At three o’clock, her phone bleated. It was Roger calling to let her know that SondraBeth had aced the audition, and that PP himself would be calling shortly. “She did great,” Roger informed her. “She was Monica—or rather, PJ Wallis. It was uncanny. She was exactly like you.”
Two long minutes passed before the phone rang again.
“PP for PJ Wallis, please,” the hushed girl-woman voice said as PP himself came on the line.
“Congratulations,” he said briskly, as if he barely had time for the call. “I’ll see you and SondraBeth tomorrow for lunch. Jessica,” he added to his assistant, “make the arrangements.”
Pandy hung up and sank to her knees in triumph.
She had won.
* * *
She and SondraBeth had a stiff, civilized lunch with PP on the terrace under the pink-and-white striped awnings at the Hotel Bel-Air. Pandy admired the swans, and everyone behaved like adults. Pandy limited herself to one glass of champagne, and SondraBeth didn’t drink at all.
One month later, when SondraBeth Schnowzer mov
ed to New York City, Pandy welcomed her real, live Monica with open arms.
CHAPTER FIVE
THAT FIRST summer, Pandy and SondraBeth were inseparable. Monica was in preproduction, and Pandy was consulted on locations and costumes and a variety of surprising details she’d never considered—but mostly she was tasked with instructing SondraBeth in the ways of becoming herself, and therefore Monica.
And so the transformation began: SondraBeth’s hair was colored to match Pandy’s by the very same stylist who did Pandy’s hair; she was given replicas of Pandy’s jewelry; she was even instructed to buy the exact same shoes that Pandy wore, in order to learn how to walk in them.
And because pink champagne was Pandy’s, and therefore Monica’s, favorite drink, it had to become SondraBeth’s as well. Along with Pandy’s social life. And so wherever Pandy went, SondraBeth went, too.
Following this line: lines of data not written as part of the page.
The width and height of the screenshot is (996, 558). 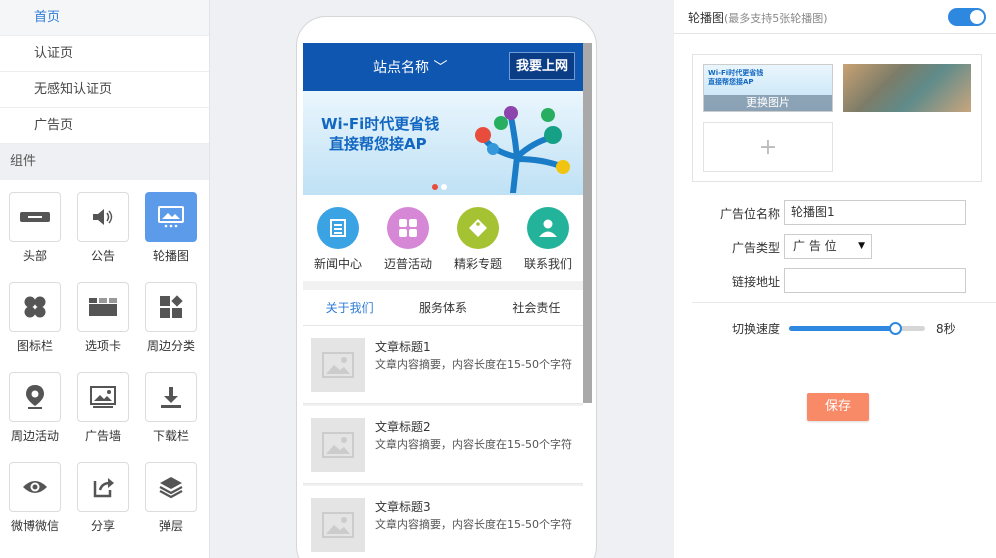 I want to click on site-name-dropdown: 站点名称 ﹀, so click(x=410, y=67).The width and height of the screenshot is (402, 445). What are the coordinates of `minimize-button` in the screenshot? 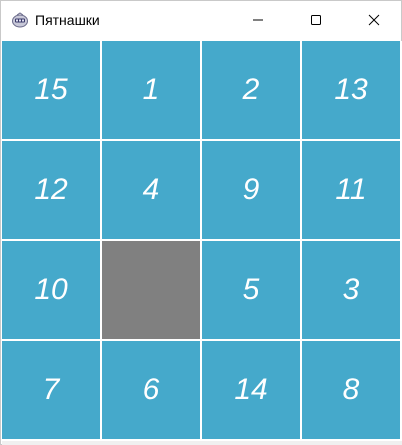 It's located at (258, 20).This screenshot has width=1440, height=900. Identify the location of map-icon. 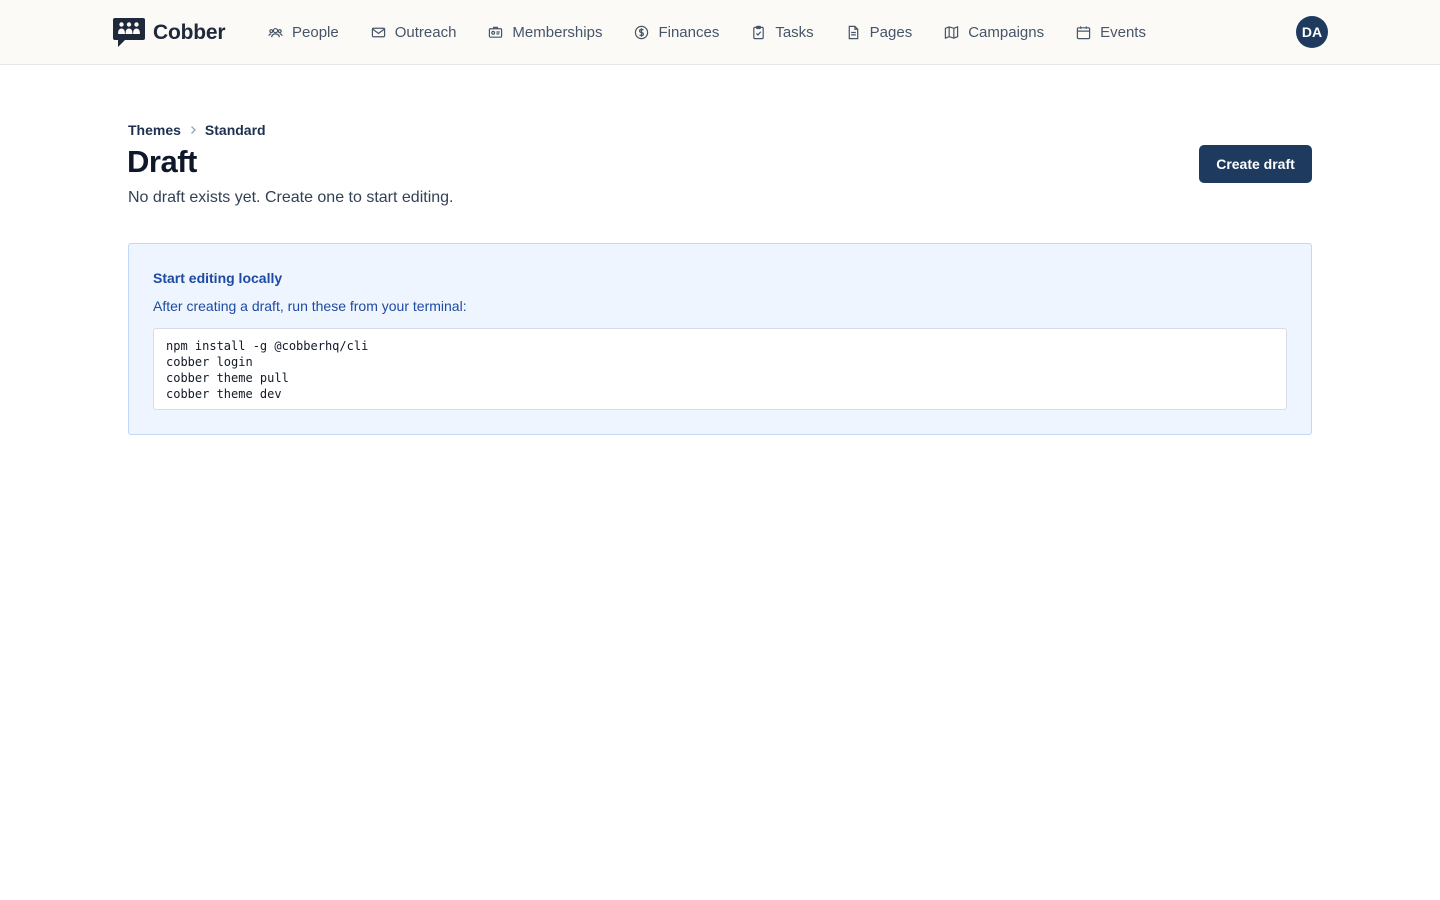
(952, 32).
This meant going to Joules almost every night, and to basically every other kind of social event imaginable, including the Polo in Bridgehampton, where SondraBeth eagerly stomped the divots and acquired a bevy of handsome new polo-player friends.
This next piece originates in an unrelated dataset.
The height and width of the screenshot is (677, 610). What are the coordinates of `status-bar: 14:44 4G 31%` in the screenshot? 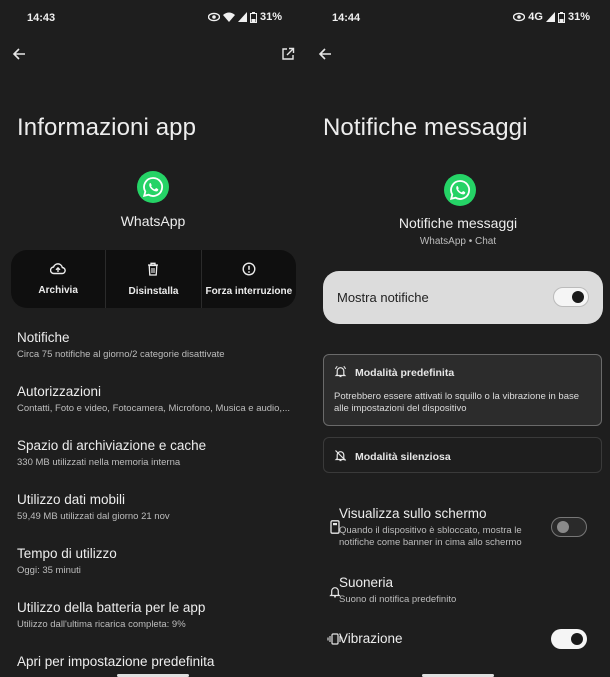 It's located at (458, 18).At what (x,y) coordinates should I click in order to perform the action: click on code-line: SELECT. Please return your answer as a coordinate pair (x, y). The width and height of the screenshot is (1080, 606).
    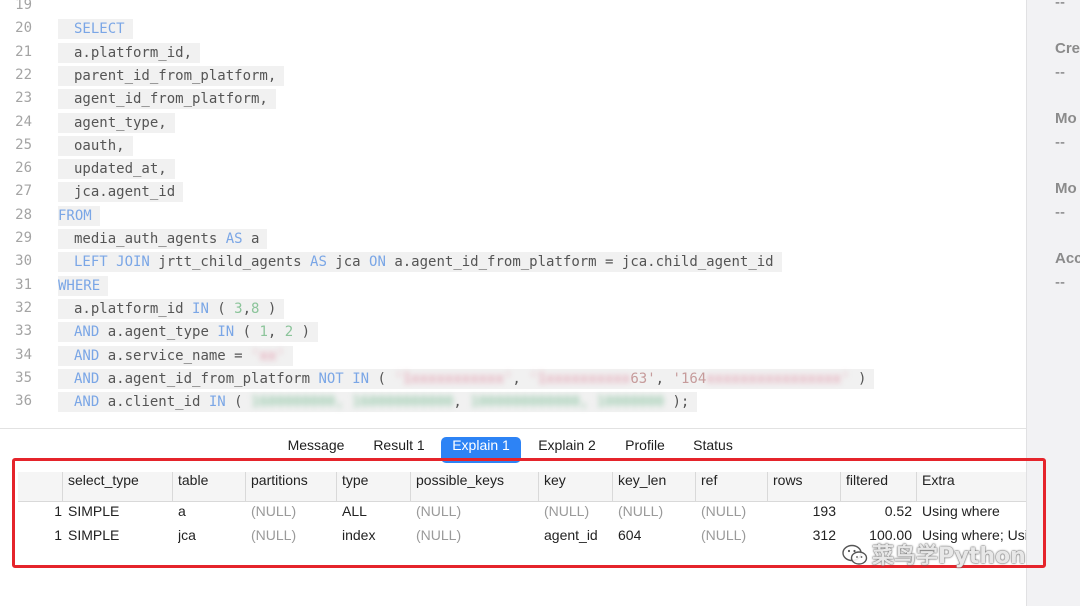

In general, SondraBeth was wonderfully game. She’d call Pandy into her room to solicit her opinion on what to wear, and would listen with great interest to Pandy’s precise briefings on who would be at what event and how they fit into the social strata, as if they were colored data points on a graph.
Unlike Pandy herself, however, back then, SondraBeth never wanted to stay Monica for long.
“I’m a country girl,” she’d say, scrubbing off her makeup with soap and changing into the loose, baggy clothing she favored when she didn’t have to be “on.” “I grew up helping the vet pull calves out of some cow’s butt. I’ve seen it all, sista, and let me tell you, it’s not all pretty.” And then she’d give Pandy a shit-eating grin, and in a voice reminiscent of Glinda the Good Witch in The Wizard of Oz, she would add, “Not like here. Not like in Monica Land.”
Pandy had to laugh. SondraBeth wasn’t far wrong—and instead of the yellow brick road, they had miles of sidewalks, filled with glittering displays of the most glamorous life New York City had to offer.